Written request 1: Translate this sentence from the website localisation text into Spanish: "You need a solid roadmap to adapt your site."

Source text:
□ □ □ □

Once your company has decided to expand into different markets, it is time to address the issue of website localisation in order to grow your business. While this process may seem fairly simple, there are quite a few obstacles that your team needs to overcome.
There are also best practice and maintenance decisions to make along the way. The most important part, is that the localisation process is essentially two things – a set up, followed by an ongoing set of updates.
The traditional process for website localisation

Define your comprehensive strategy
So what’s the most common mistake here? A lack of a clear and comprehensive strategy.
You need a solid roadmap to adapt your site. This means you need to be sure about formats, messaging, and content facing new regions without diluting the brand.
Choose the right countries
Decide which countries you should target and how your brand voice should translate into the local languages of your new markets.
Keep a good eye on what success looks like via KPIs for your newly localised markets.
We recommend some solid research on cultural differences, purchasing behaviors, and local payment preferences (if needed) so you’re not left scrambling when you need to deal with sales and terms for new clients.
Design pages with localization in mind
Website design needs localisation, not just the copy, because layouts that work in one language often break in another. The old approach—design in one language and translate later, usually increases costs and slows down over time. Why? New pages introduce more opportunities for errors and bugs.

□ □ □ □

Exercise material:
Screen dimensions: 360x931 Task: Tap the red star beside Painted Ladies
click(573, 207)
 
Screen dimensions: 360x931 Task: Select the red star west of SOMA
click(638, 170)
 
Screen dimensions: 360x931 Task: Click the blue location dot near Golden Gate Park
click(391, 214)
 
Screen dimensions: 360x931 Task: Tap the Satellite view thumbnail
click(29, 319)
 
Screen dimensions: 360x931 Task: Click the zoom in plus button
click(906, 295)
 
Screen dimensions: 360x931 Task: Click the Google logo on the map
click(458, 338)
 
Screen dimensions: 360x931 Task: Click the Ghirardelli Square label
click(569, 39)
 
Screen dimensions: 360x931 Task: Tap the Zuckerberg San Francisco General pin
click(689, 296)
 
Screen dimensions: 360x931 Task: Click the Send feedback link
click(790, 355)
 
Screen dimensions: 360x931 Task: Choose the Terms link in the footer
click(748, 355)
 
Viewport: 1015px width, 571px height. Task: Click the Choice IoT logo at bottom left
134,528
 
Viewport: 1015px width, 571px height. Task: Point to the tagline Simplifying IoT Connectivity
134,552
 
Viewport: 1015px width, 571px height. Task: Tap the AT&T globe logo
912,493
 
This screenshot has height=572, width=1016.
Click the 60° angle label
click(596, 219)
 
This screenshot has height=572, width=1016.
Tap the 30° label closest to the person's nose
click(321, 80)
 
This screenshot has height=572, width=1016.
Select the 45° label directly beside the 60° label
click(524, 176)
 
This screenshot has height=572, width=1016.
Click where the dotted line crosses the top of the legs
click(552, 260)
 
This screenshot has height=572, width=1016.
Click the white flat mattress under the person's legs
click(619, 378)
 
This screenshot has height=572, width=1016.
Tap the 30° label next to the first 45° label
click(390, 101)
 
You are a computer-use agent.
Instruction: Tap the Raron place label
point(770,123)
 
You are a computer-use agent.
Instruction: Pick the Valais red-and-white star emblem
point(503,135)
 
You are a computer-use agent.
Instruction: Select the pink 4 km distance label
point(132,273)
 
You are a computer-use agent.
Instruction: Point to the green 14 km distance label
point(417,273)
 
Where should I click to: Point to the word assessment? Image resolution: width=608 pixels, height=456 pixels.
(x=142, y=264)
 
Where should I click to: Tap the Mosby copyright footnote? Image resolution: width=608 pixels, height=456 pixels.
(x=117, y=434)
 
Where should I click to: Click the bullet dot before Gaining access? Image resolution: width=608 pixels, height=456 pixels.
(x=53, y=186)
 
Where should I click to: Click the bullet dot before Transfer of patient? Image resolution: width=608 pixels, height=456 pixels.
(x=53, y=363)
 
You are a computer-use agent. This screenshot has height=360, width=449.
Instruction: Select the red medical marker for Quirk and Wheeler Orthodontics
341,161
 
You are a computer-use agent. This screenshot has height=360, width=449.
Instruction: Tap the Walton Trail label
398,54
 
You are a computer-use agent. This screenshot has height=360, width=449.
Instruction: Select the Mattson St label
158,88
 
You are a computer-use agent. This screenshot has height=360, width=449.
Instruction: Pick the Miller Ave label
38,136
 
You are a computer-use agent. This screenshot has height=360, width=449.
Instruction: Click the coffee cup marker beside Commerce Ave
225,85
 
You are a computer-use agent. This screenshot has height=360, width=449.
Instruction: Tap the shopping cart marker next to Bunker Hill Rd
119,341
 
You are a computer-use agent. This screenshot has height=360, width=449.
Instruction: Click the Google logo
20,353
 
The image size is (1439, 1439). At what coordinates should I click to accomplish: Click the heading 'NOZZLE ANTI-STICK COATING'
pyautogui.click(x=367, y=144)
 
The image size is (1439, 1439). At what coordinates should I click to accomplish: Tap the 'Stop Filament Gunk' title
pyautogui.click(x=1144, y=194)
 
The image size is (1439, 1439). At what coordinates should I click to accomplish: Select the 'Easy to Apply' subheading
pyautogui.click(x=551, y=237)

□ □ □ □

Written request 2: Return every line of the entries above that contains the string "marker".

Task response 1: Necesitas una hoja de ruta sólida para adaptar tu sitio.

Task response 2:
Instruction: Select the red medical marker for Quirk and Wheeler Orthodontics
Instruction: Click the coffee cup marker beside Commerce Ave
Instruction: Tap the shopping cart marker next to Bunker Hill Rd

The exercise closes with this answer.